• [Work item] Quote, word for word, the line containing "Click the Help improve Android Studio heading" and all lines that follow it to the end of the records, with no pictures.

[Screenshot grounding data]

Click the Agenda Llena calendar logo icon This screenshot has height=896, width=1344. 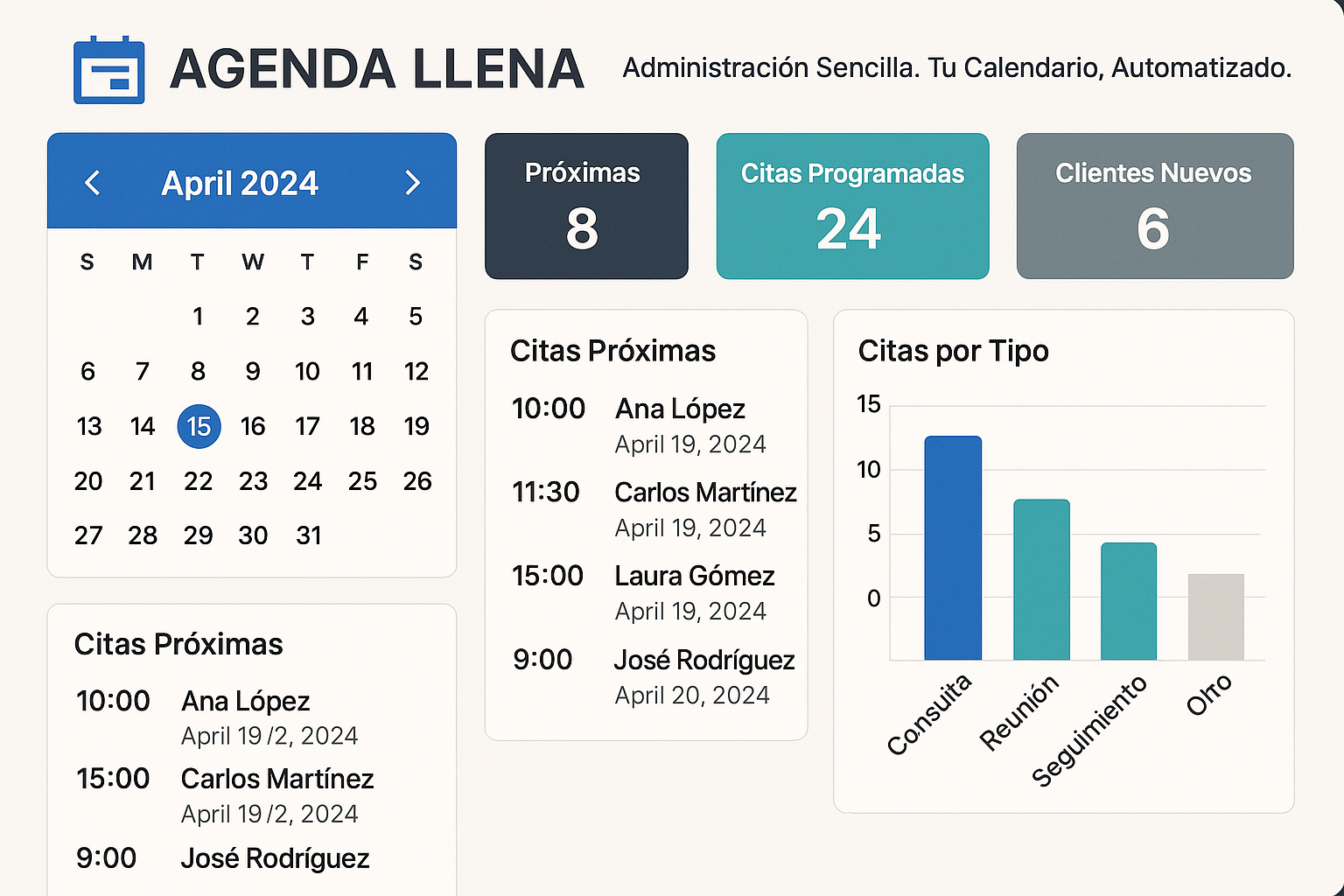[109, 70]

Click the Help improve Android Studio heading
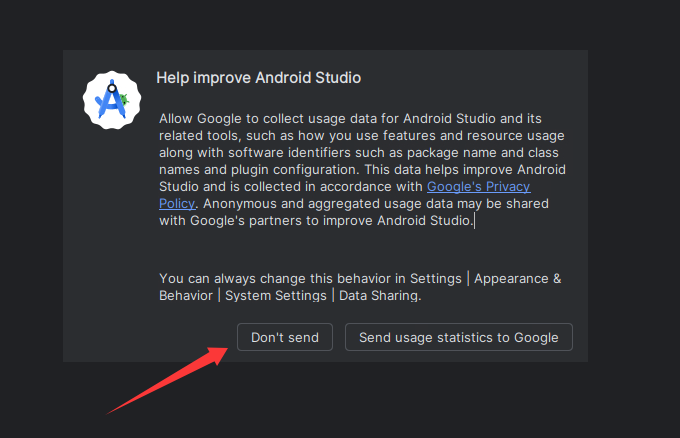(258, 77)
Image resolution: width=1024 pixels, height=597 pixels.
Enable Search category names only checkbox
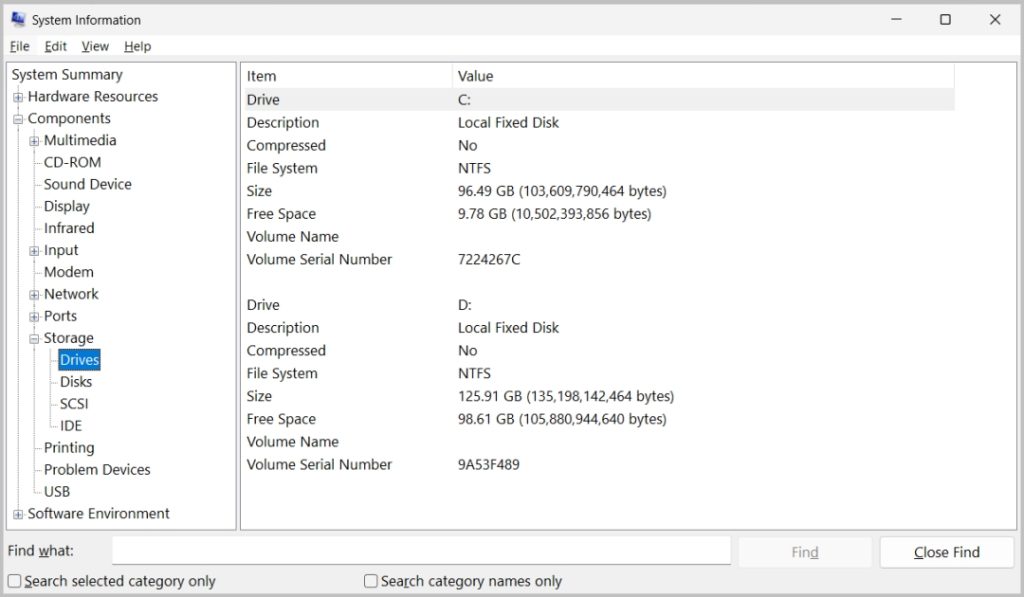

• [Answer section]
Click the Help improve Android Studio heading
(258, 77)
Image resolution: width=1024 pixels, height=597 pixels.
Enable Search category names only checkbox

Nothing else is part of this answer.